Items from a dataset:
—————

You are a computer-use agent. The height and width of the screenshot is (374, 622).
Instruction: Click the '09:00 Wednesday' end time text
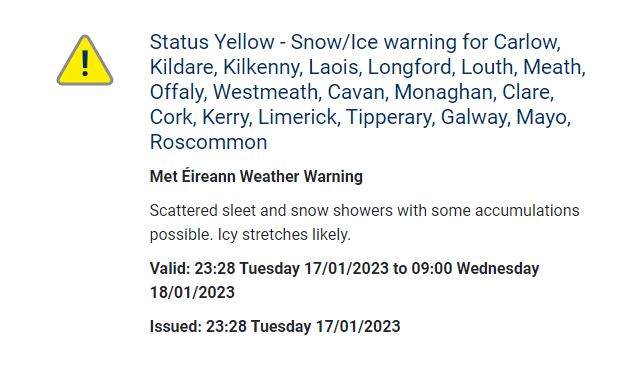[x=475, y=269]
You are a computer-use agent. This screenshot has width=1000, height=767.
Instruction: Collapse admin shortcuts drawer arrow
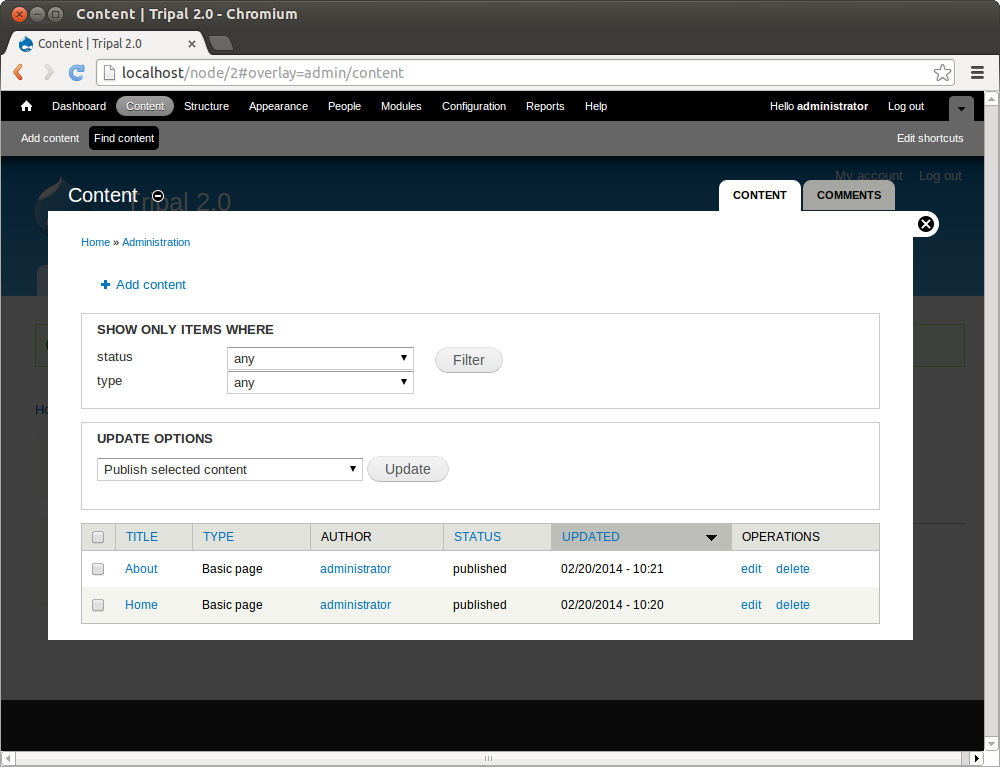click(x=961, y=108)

—————

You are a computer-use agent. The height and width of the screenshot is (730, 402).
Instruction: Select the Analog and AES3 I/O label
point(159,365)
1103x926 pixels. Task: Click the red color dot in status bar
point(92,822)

—————

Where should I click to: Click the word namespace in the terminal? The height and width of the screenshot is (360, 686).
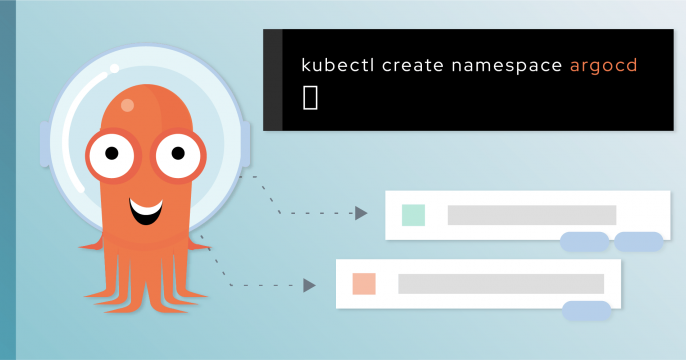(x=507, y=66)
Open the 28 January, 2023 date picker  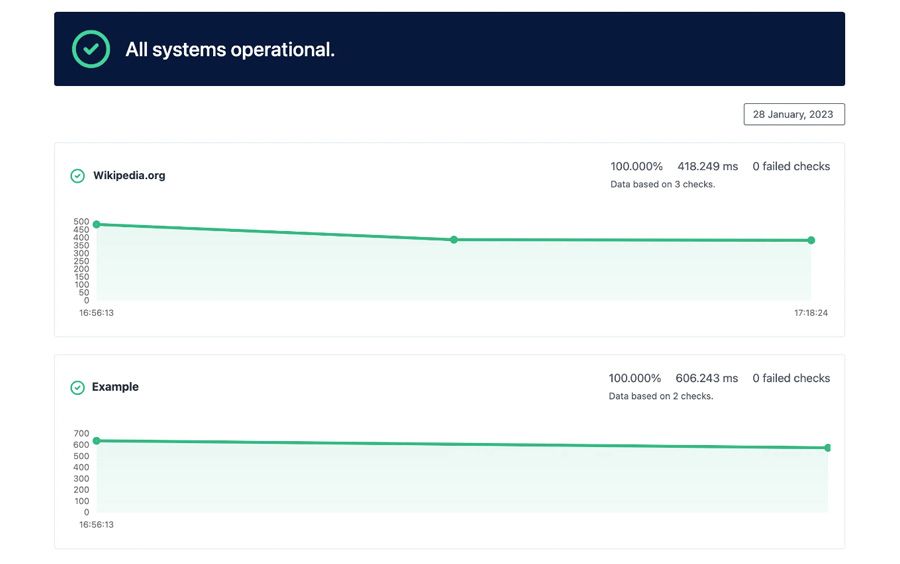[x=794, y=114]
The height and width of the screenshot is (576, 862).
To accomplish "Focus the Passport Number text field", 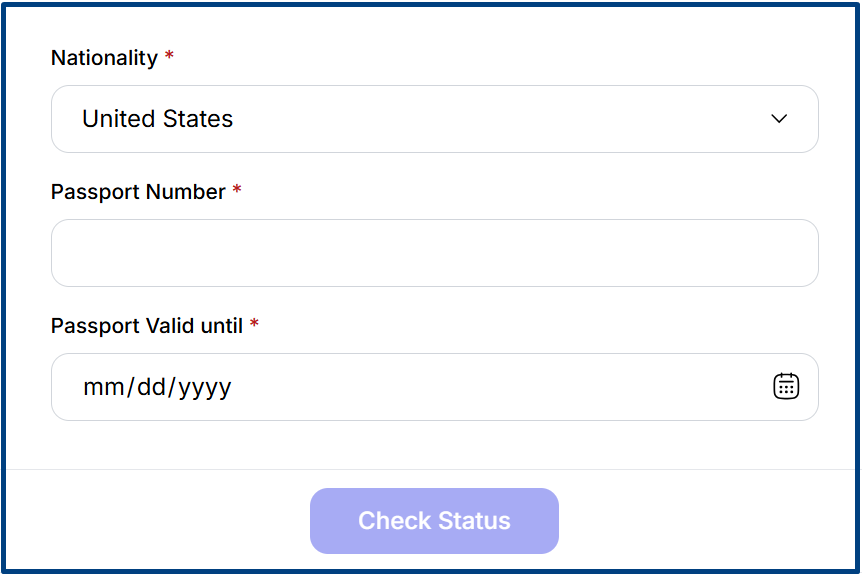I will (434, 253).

—————

**Try it:** Search the records for the string "agent" and, wherever a line contains it, please copy that line.

**Answer:**
You are a computer-use agent. The height and width of the screenshot is (374, 622).
You are a computer-use agent. This screenshot has width=1000, height=767.
You are a computer-use agent. The height and width of the screenshot is (730, 402).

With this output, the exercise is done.